September 16, 2008
Harvard University
Division of Continuing Education
Extension School
Course Web Site: http://cscie153.dce.harvard.edu/
Instructor email:
david_heitmeyer@harvard.edu
Course staff email:
cscie153@fas.harvard.edu
Copyright 2003-2008 David P. Heitmeyer
Course Web Site: http://cscie153.dce.harvard.edu/
CSCI E-153
Web Development Using XML(12151)
David P. Heitmeyer, AM, Senior Software Product Architect/Engineer, iCommons, Central Administration Information Technology, Harvard University.
Fall term:
Tuesdays, Sept. 16, 5:30-7:30 pm, Harvard Hall, Room 104. Optional sections to be arranged.
Online and on-campus options. See Distance Education.
Students learn key XML technologies (XML, XPath, XSL, XSL-FO, XML Schema, RNG, DTD, XQuery, DOM) as well as specific markup languages relevant to website development (XHTML, XHTMI Mobile Profile, RSS, RDF, XSL-FO, SVG, DocBook, OOXML, OpenDocument, XForms). In addition, the course covers topics such as XML and databases (native XML databases and RDBMS), XML programming APIs (DOM and SAX), Apache Cocoon (an open-source XML publishing framework), and the role of XML in Web 2.0 to deliver data and functionality through Ajax and web services (SOAP and REST). Using these technologies, students develop dynamic, data-driven websites that are capable of delivering content in a variety of media formats (screen, text, print, graphics) to a variety of devices (desktop, handheld, mobile) for a variety of audiences. Prerequisite: CSCI E-12, or the equivalent experience. (4 credits)
In addition to the texts for the course, there will be suggested readings of online material.
Harold, Elliotte Rusty and W. Scott Means. 2004. XML in a Nutshell, 3rd Edition. O'Reilly & Associates. 689 p. ISBN 0596007647. This is another excellent Nutshell book from O'Reilly. It provides good, solid, readable information about the key XML technologies you need to know. |
Kay, Michael. 2008 XSLT 2.0 and XPath 2.0, 4th edition. Wiley Publishing, Inc. 1316p. ISBN 0470192747. This is an excellent book that provides excellent coverage and reference for XSLT and XPath. This is essentially the XSLT 2.0, 3rd ed and XPath 2.0, 3rd ed books combined. | |
Kay, Michael. 2004 XSLT 2.0, 3rd edition. Wiley Publishing, Inc. 911p. ISBN 0764569090. This is an excellent book that provides excellent coverage and reference for XSLT, versions 1 and 2. |
Kay, Michael. 2004 XPath 2.0. Wiley Publishing, Inc. 530p. ISBN 0764569104. This is the companion book for XSLT 2.0, 3rd edition. This is optional, and is certainly not needed if you have "XSLT 2.0 and XPath 2.0, 4th edition". |
Required and recommended texts are available through:
XML experience. No prior experience with XML will be assumed.

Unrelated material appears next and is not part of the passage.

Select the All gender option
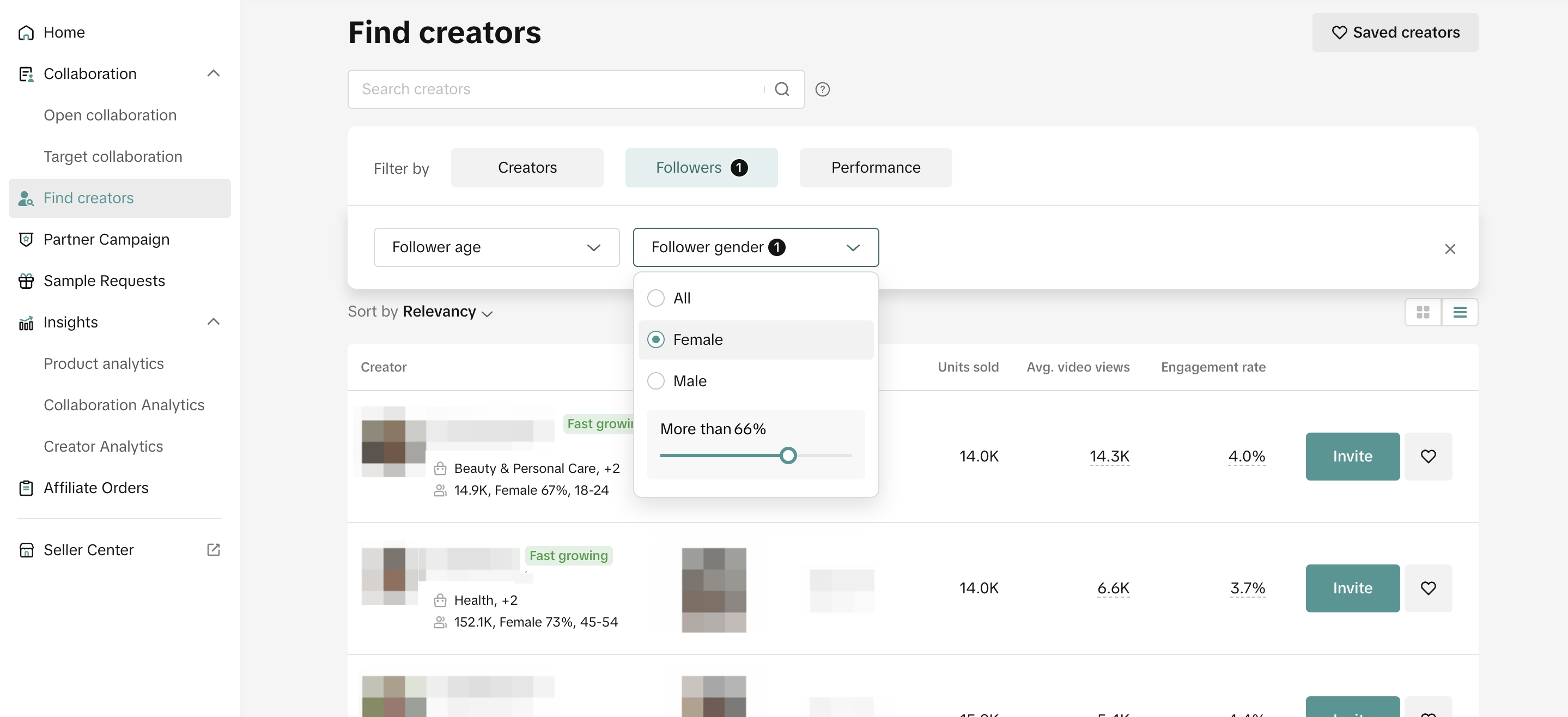1568x717 pixels. pos(655,298)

Web experience. It will be expected that students already have an understanding of the web and have taken CSCIE-12 (Fundamentals of Web Site Development), or CSCI S-H, or have equivalent experience. Students should have a solid understanding of Hypertext Markup Language (HTML) and a familiarity with Cascading Style Sheets (CSS).
Programming experience. Experience with any programming language will suffice (Pascal, Basic, Lisp, C/C++, C#, Perl, Python, Java, etc.)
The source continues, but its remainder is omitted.